It’s been nearly three years since the start of the COVID-19 pandemic and one of the defining moments, at least here stateside, will always be the week sports shut down, signaling the beginning of widespread shut downs in workplaces around the country.
At the center of it all was the NBA and, specifically, the Utah Jazz, as Rudy Gobert became the first player to test positive for COVID, leading to a surreal scene in Oklahoma City in which the teams were pulled off of the floor, the game was cancelled, and the Jazz were forced to stay in the locker room all night waiting for their tests to come back.

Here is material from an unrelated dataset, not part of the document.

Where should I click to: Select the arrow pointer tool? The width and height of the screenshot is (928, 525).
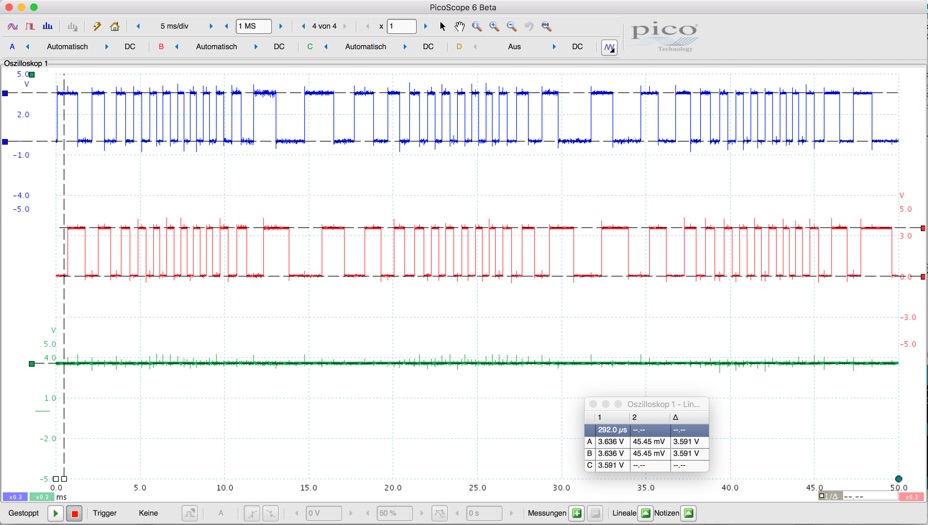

On the most recent episode of The Old Man & The Three podcast, Donovan Mitchell recalled what that night was like, explaining to JJ Redick that the Jazz were in the locker room for nine hours because no one in Oklahoma City wanted them to be at a hotel or go anywhere while no one knew the rest of the team’s status. That naturally begs the question of what do you do while trapped in a visiting locker room (which never features the amenities of the home locker room), and the answer, apparently, is get drunk courtesy of Chris Paul.
“It was just like, what can we do? We’re here, and shouts to [Chris Paul] he sent 15 bottles of wine that night,” Mitchell recalled. “So we had food and we had wine, so we got drunk. I’m not gonna lie to you, we got drunk. Cause we’re just like, there’s definitely no game, we’re not gonna play for awhile, and you’re in a moment where…we’re sitting there like we don’t know what’s going to happen. We’re trying to drink to not be scared, you know, one of those moments where you’re helpless.”
First off, if you were wondering how you become the president of the NBPA, it’s being the guy that sends wine to a team trapped in a locker room overnight. Second, it’s hard to blame the Jazz for trying to distract themselves from the situation because, as Mitchell notes, this was at the peak of paranoia about COVID and also the time when we knew the least about it — he jokes this was when the messaging was to just wash your hands for a long time.
Mitchell goes on to tell the full story of the next 24 hours, which featured more drinking (this time Bud Lights) on the curb outside the OKC Renaissance Inn while he tried in vain to get someone to send a private plane to get the players back to Utah. It truly is one of the wildest nights in sports history given what transpired immediately after and how it was, in a way, the signal of what was to come, and Mitchell says he still has photos from that night he might put up in his house one day so he can tell the story to his grandkids.